# Video of my old 824 in action



## f2benny (Dec 18, 2012)

My 1978 824 in action last winter. Been out twice already this year and going strong. I'm picking up a tall chute for it, any thoughts on that modification appreciated.


----------



## Rockproof (Jan 12, 2013)

Thanks for the great vid f2. That old girl is still tearing it up...sweet!


----------



## td5771 (Feb 21, 2011)

That was great. I never had any luck with the turf type tires but your seem to work great.


----------



## Blue Hill (Mar 31, 2013)

Thanks for the great video. My brand new one has never started that easy! She's a beast!


----------



## nt40lanman (Dec 31, 2012)

Great video, Benny! It's like snowblower porn. I feel like a bar bouncer watching "Roadhouse" 

Mine is a similar model.

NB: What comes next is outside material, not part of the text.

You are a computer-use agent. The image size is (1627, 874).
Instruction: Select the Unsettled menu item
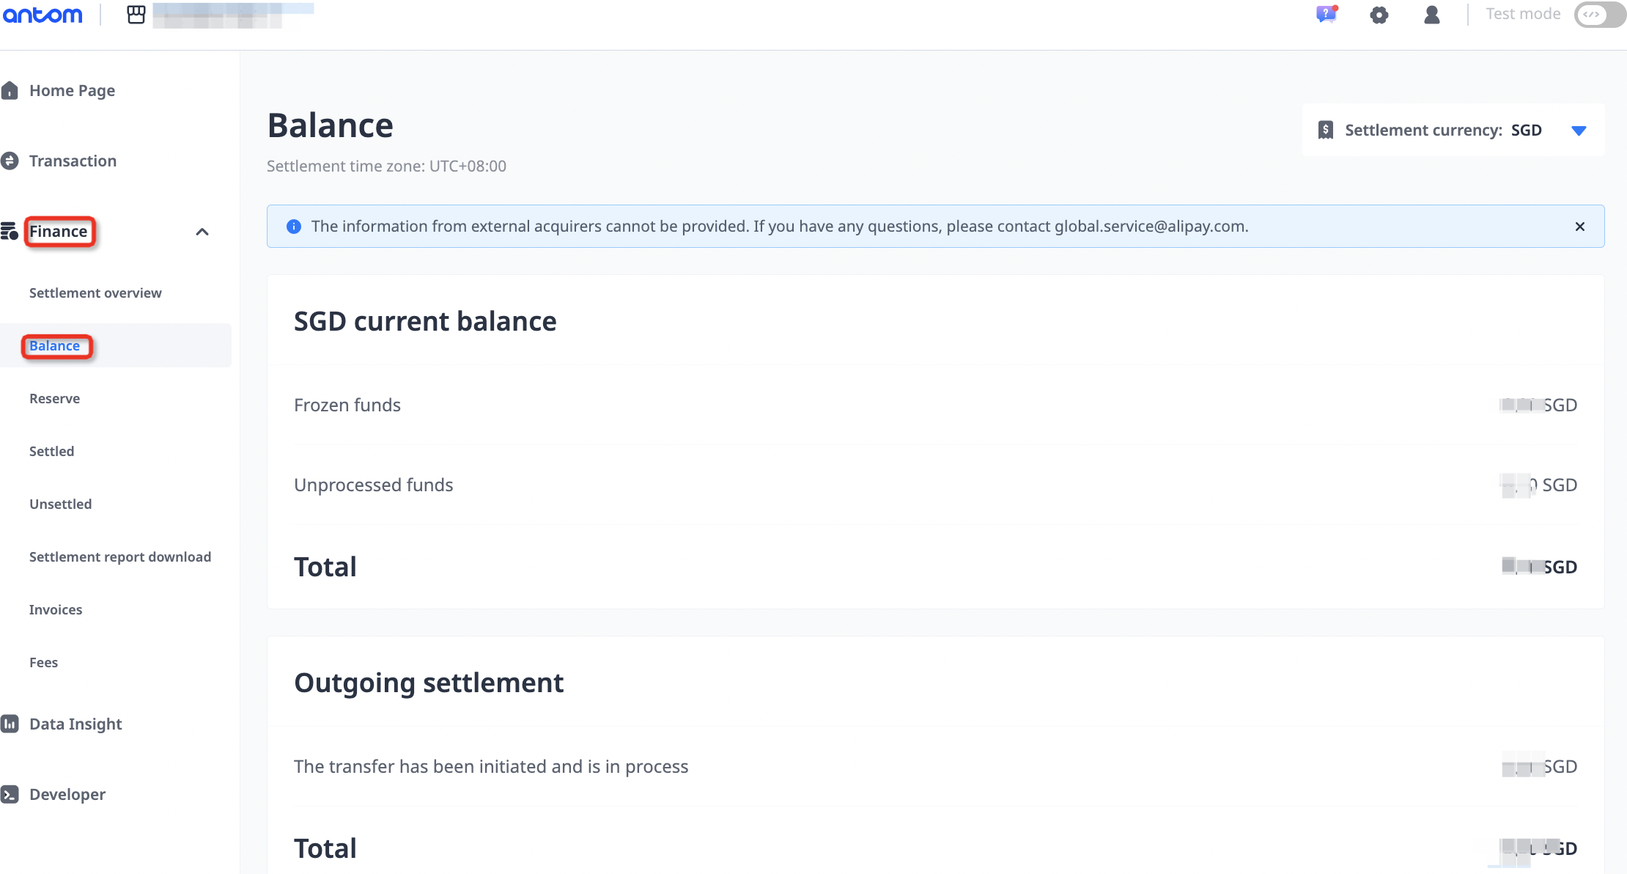click(61, 504)
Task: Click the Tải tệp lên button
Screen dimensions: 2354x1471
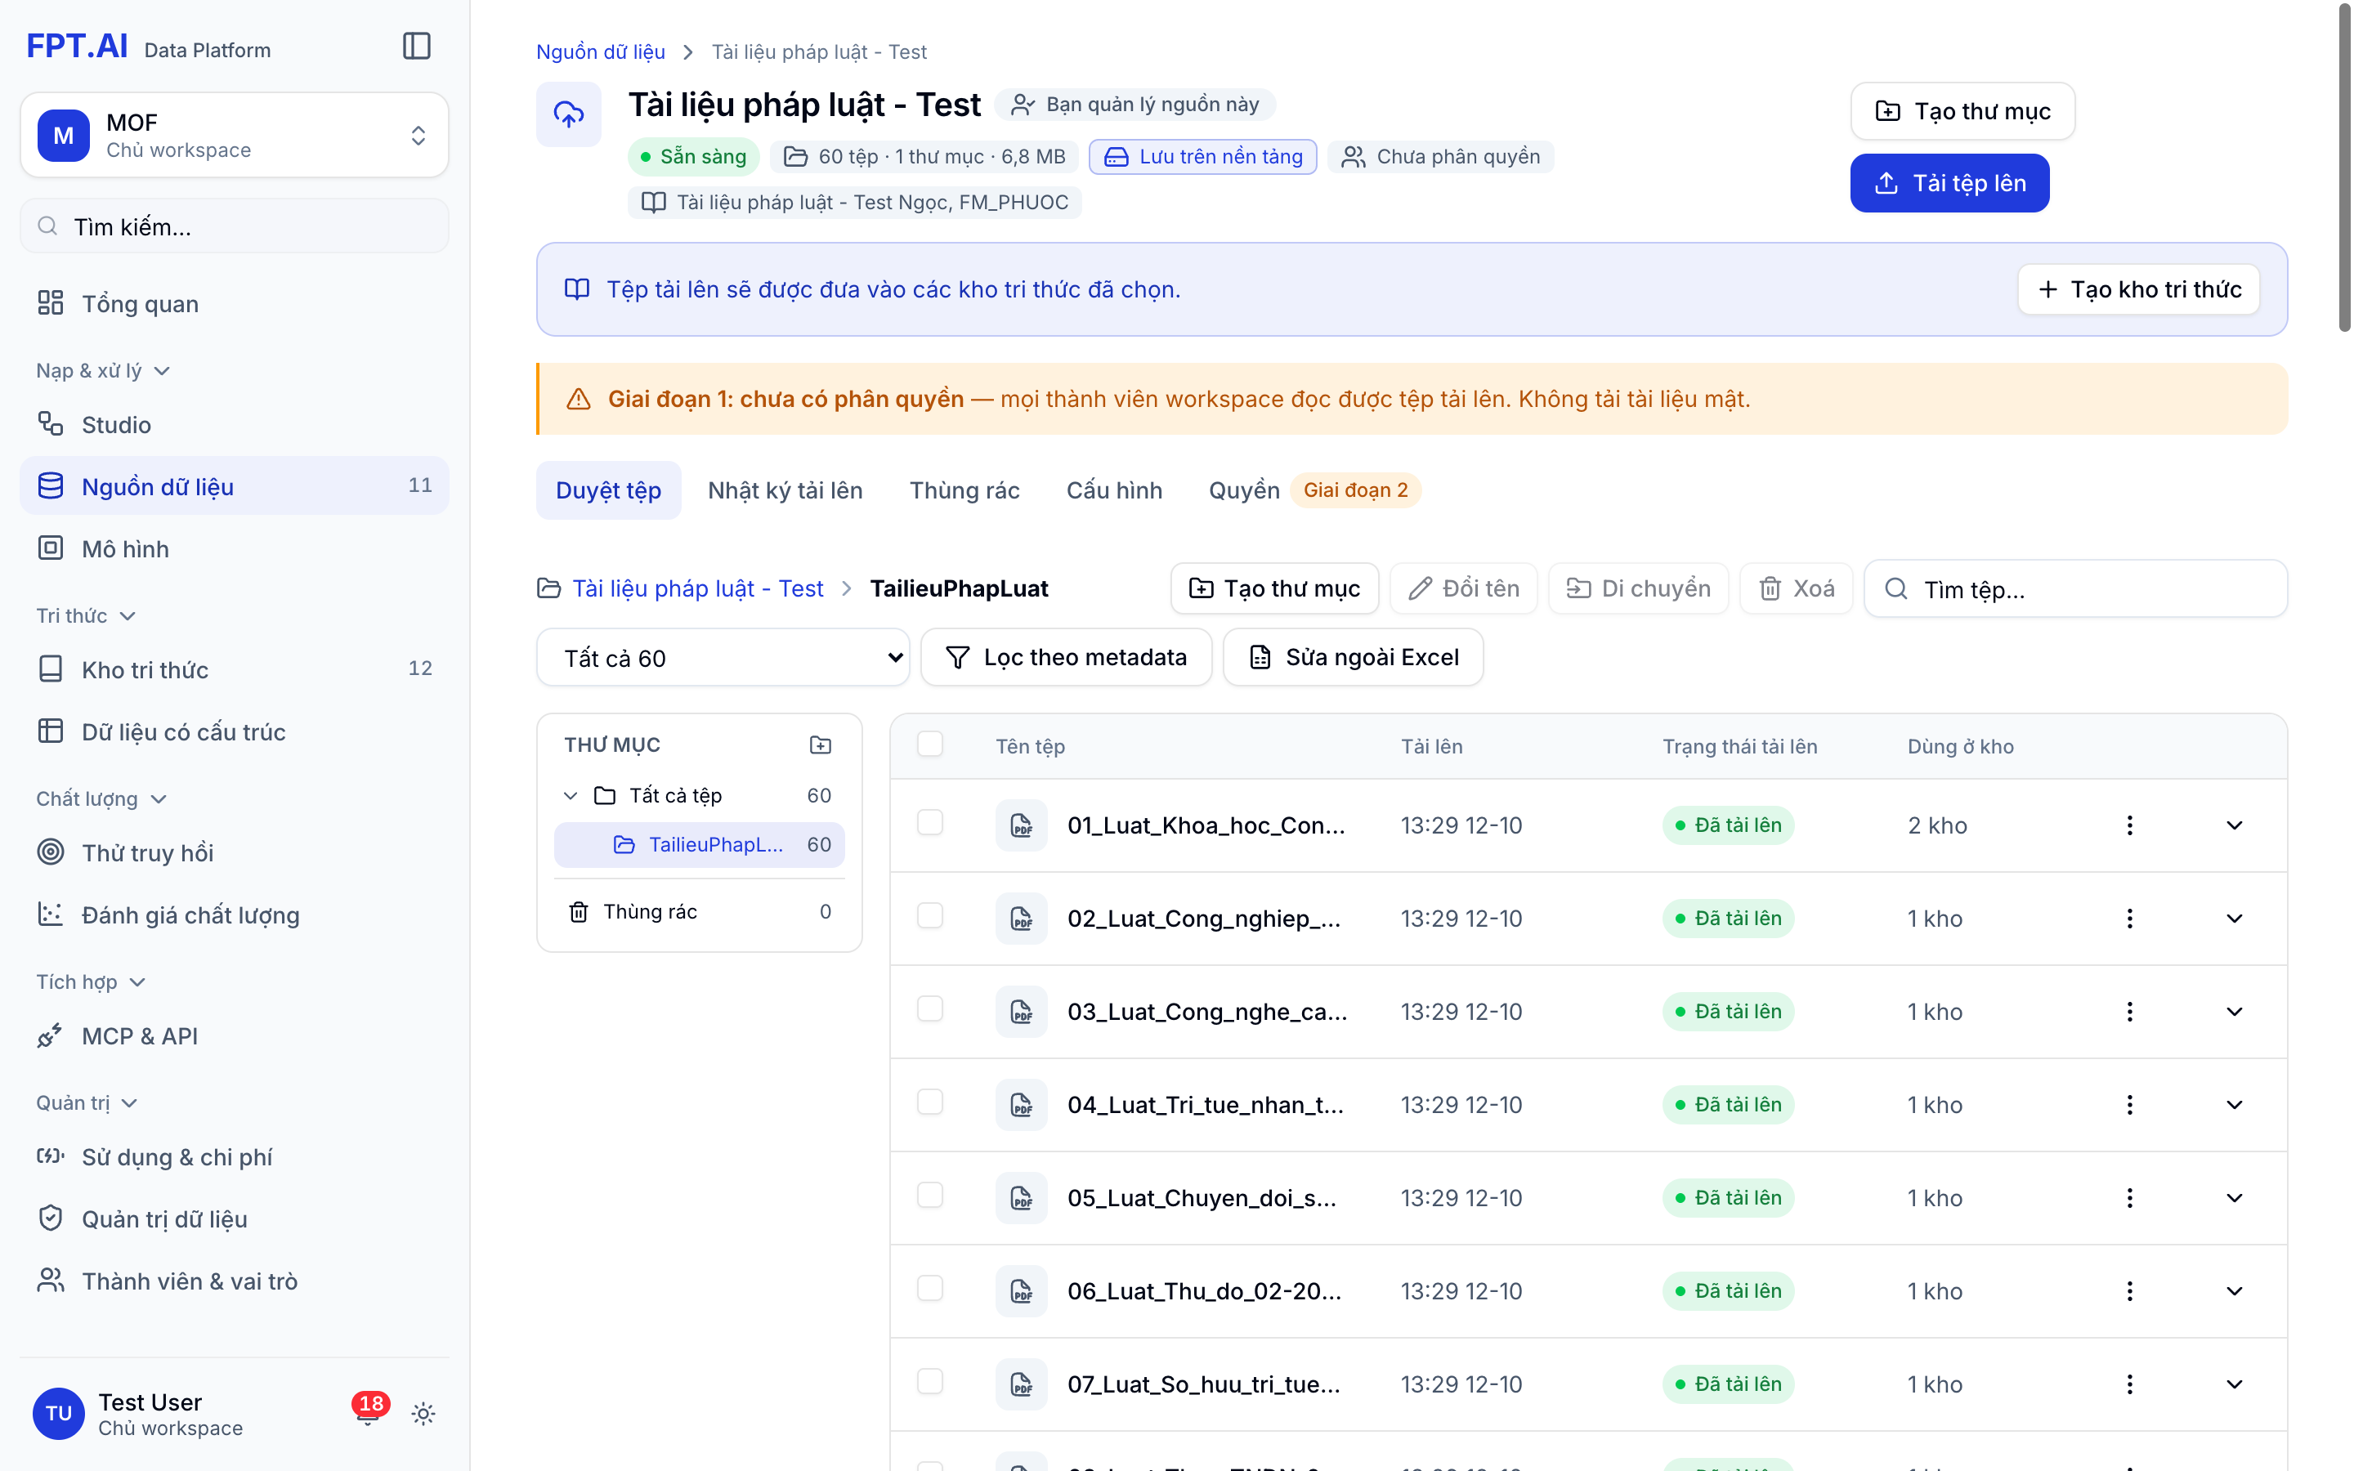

I love those controls.


----------



## detdrbuzzard (Jan 20, 2012)

now thats entertainment !


----------



## Ray 1962 10ML60 (Oct 14, 2011)

Great video, what a brute! Handled a full augers worth of snow like nothing! I'm sure she has another 35 years ahead of her too.


----------



## GustoGuy (Nov 19, 2012)

Nice machine. Do you live out east is that the Nemo storm?. It looks like you have at least 2 feet of snow in your driveway. We never get that much snow in Minnesota out of just one storm. The most I can remember is about 17 or 18 inches at a time. Last year we had a total of 81 inches but the biggest snow storm dropped about 12 or 13 inches at a time. Lots of little 4 to 5 inch snowfalls especially in March.


----------



## rnaude241 (Nov 24, 2013)

Great Video. She handled that snow like a champ!


----------



## ken53 (Nov 7, 2013)

Thanks, very nice video, take your camera person out for supper. 
My 824 was an early 90s with black trim. I gave it to my niece and was working like new.

Ken


----------



## f2benny (Dec 18, 2012)

Yes that was the big Nemo storm. The snow was just right for throwing fortunately.


----------